Como si el Martearena no bastase.. ¿Fantasmas en el Concejo Deliberante?

Aparenta ser una mujer joven y asustada, de larga cabellera ondulada azabache y ceñida en un vestido de fiesta negro.


Asombro, temor, sonrisas incrédulas, testimonios realizados con rostro severo y toda clase de comentarios desató en los últimos días la aparición, en el Concejo Deliberante de la capital provincial, de una silueta femenina bien vestida, de larga cabellera negra ondulada, que parece desorientada y pide, haciendo señas, que la dejen salir.

Los que aseguran que la vieron señalaron como lugares de las supuestas apariciones la confitería, el hall central y la escalera que lleva al primer piso, donde están las oficinas administrativas del cuerpo.

Todo comenzó la noche del 21 de septiembre, cuando miles de estudiantes festejaron la llegada de la primavera con un ruidoso festival realizado en el balneario Xamena, colindante con el edificio del legislativo comunal.

Según el relato de la primera persona que aceptó haber divisado la silueta, una integrante del cuerpo de taquígrafas, “salía de cumplir con mi labor a eso de las 20.30, bajé del primer piso y al final del largo pasillo que comunica el hall central con la confitería pude ver a una chica aparentemente allí adentro.

Hizo un ruido en la puerta apoyando las palmas de las manos en los vidrios y fue tan nítida la visión que yo pensé que se había quedado encerrada en la cafetería, así que le dije, como al descuido, desde donde yo me encontraba a unos 15 metros, que iba a buscar a alguien de la guardia para que le abriera la puerta y salí del edificio”.

A la misma hora, una de las encargadas del bufete esperaba en la guardia la llegada de su esposo para volver a su casa. Así que la taquígrafa les dijo que había una chica encerrada en la cafetería, a lo que la encargada respondió “imposible, acabo de cerrar y no había más nadie”. Pero no conforme con eso, fueron con el guardia a revisar. La empleada del bar no vio nada y se volvió a la puerta, segura de lo que había hecho unos minutos antes, tal como todos los días. Pero al guardia le quedó la duda y volvió al rato.

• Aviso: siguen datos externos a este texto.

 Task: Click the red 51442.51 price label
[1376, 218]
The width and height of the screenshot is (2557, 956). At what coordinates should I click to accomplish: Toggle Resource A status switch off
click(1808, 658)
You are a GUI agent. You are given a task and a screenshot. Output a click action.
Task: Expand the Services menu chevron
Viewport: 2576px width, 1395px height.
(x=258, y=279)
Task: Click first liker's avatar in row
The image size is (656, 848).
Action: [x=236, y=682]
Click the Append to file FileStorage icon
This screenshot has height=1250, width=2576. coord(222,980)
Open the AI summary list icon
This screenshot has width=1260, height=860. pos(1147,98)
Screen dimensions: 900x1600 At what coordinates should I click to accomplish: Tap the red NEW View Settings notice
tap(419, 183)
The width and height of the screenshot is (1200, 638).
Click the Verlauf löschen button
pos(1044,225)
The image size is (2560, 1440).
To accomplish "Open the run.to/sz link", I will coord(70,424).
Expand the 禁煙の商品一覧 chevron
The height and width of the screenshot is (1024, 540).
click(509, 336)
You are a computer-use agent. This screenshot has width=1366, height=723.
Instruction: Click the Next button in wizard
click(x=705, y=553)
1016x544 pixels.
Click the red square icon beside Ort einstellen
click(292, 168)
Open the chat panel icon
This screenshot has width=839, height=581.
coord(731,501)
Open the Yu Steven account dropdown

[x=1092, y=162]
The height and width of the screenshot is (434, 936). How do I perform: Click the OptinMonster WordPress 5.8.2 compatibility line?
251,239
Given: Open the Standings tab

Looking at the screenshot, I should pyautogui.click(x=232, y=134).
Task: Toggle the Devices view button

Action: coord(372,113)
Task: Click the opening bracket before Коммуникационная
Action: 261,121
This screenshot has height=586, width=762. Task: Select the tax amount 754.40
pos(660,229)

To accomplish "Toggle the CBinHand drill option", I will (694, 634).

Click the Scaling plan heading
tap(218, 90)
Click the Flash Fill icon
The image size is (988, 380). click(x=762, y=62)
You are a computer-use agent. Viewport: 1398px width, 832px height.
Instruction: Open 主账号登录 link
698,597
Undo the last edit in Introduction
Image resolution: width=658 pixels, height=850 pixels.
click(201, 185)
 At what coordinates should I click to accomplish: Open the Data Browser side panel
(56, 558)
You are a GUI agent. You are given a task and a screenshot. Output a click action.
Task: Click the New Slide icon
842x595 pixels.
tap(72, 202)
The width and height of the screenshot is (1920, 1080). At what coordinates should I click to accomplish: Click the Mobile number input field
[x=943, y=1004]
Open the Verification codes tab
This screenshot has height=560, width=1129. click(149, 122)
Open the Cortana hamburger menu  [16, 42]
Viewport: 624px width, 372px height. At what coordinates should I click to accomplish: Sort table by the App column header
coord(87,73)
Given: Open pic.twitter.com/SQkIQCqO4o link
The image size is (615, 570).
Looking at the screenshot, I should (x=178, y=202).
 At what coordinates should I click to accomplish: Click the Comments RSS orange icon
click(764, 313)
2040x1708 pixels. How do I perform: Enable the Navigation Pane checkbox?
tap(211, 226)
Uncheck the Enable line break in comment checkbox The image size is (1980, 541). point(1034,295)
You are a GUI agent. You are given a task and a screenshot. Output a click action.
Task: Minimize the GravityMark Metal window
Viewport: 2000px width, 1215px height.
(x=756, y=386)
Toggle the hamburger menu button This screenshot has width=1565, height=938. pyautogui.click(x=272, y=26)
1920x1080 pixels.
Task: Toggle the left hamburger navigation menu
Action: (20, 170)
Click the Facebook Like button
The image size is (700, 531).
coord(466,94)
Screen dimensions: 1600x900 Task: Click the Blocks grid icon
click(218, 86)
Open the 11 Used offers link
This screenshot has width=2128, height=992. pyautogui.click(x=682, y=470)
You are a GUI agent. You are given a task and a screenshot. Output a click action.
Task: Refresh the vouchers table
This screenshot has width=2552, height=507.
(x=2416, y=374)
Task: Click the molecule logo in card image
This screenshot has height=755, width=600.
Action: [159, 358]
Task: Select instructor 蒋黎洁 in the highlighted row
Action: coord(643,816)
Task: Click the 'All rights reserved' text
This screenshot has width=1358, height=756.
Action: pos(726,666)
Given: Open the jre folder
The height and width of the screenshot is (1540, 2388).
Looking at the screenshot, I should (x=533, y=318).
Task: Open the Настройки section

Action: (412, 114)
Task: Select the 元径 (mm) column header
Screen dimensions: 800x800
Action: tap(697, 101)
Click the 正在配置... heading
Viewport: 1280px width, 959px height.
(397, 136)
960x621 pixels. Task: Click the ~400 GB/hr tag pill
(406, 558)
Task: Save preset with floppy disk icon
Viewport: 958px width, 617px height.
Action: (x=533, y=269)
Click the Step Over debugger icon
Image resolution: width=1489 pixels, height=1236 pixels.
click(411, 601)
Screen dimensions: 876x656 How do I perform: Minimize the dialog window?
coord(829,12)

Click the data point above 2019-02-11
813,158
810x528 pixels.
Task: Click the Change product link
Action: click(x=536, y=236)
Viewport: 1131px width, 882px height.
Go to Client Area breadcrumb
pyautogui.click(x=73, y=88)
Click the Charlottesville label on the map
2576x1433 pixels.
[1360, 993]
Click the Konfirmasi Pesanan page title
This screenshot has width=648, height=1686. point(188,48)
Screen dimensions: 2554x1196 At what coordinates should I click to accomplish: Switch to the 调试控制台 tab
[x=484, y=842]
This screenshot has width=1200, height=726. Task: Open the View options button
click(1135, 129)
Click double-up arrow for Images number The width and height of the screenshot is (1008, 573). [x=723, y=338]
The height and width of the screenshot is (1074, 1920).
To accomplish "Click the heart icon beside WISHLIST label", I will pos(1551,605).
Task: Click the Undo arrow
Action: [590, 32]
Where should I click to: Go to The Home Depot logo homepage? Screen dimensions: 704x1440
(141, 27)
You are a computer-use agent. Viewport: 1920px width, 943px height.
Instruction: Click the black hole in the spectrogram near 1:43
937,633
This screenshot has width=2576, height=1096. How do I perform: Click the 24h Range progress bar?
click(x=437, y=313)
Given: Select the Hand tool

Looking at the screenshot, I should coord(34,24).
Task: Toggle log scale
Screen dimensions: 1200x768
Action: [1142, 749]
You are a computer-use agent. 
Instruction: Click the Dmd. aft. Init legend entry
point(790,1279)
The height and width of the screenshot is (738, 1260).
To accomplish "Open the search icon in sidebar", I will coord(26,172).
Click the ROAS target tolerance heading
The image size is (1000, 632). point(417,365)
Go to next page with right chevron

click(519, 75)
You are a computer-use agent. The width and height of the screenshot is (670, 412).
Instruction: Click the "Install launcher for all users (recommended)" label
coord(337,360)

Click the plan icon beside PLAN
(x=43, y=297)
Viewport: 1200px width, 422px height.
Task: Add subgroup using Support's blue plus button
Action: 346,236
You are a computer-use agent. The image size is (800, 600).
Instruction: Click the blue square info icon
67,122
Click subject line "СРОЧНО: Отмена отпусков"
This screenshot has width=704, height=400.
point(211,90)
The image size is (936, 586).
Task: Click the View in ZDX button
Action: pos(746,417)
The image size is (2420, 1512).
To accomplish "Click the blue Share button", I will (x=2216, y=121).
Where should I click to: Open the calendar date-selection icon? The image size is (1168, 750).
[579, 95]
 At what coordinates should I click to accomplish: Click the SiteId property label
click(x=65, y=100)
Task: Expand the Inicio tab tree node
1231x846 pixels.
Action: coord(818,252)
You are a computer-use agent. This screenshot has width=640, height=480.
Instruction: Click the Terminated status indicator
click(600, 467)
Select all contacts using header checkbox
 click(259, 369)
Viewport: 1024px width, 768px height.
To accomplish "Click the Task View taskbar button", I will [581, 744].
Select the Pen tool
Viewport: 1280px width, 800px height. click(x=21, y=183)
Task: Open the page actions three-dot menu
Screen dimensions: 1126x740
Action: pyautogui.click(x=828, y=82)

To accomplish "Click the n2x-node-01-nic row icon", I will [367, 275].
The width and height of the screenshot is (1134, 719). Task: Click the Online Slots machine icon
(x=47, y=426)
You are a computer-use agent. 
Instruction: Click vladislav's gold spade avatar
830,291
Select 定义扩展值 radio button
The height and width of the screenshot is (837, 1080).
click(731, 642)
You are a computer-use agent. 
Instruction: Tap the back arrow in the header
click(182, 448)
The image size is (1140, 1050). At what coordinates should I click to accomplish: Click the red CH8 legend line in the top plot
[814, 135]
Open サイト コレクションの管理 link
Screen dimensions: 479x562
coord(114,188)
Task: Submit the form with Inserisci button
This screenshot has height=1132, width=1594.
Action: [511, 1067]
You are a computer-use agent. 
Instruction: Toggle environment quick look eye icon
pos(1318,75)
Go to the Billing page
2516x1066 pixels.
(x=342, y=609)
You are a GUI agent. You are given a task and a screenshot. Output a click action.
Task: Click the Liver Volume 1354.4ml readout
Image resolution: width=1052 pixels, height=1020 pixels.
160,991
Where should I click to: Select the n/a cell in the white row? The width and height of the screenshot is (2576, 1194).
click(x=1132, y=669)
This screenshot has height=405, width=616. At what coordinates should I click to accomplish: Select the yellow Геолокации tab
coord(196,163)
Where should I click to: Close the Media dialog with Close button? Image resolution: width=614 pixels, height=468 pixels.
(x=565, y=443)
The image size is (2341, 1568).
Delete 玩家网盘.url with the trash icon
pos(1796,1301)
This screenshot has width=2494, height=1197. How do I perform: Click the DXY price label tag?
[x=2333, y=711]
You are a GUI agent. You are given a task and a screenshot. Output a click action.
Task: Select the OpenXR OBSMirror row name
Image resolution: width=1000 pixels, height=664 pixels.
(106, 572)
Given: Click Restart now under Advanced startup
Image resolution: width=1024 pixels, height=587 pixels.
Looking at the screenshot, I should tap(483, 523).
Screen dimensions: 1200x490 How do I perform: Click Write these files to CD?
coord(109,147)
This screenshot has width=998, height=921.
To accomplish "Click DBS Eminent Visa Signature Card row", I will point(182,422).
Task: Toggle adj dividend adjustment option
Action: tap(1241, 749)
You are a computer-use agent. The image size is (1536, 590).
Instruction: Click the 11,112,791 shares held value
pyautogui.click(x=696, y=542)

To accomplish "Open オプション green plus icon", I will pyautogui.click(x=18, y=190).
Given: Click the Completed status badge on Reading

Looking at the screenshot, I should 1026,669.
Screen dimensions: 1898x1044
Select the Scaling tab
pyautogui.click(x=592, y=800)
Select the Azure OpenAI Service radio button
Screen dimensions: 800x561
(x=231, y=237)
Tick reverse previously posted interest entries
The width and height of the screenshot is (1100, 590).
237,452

Fue entonces que pudo ver a la misma silueta, también encerrada en la confitería. Hombre mayor y experimentado, no tuvo temor hasta que se acercó y comprobó, una vez más, que en el bar efectivamente no había nadie. “Yo la vi clarito”, dijo.

Dos días más tarde, esta mujer trabajaba junto a su esposo en el bar ya entrada la noche. En un momento, el hombre tuvo necesidad de salir y también pudo divisar a la extraña y desconocida silueta femenina, esta vez parada al final de la escalera que lleva al primer piso. Volvió, le contó a su mujer lo que había visto y los dos salieron del edificio sin demora.

Pero eso no fue todo. Ya esta semana, la misma mujer que trabaja en el bufete relató: “Estaba cerrando la cafetería, como todas las noches, cuando vi una sombra parada en el hall central y me acerqué para ver mejor, pero desapareció en cuanto advirtió que iba en su dirección”, dijo.

“Siempre hubo ruidos y esas cosas, pero nunca pudimos observar tan claramente una figura como hace dos noches”, confió un empleado de muchos años.

Donde hoy es el recinto de sesiones funcionaba una confitería bailable, con bandas en vivo, lugar al que era de rigor asistir vestido de gala. Costumbre de aquellas épocas.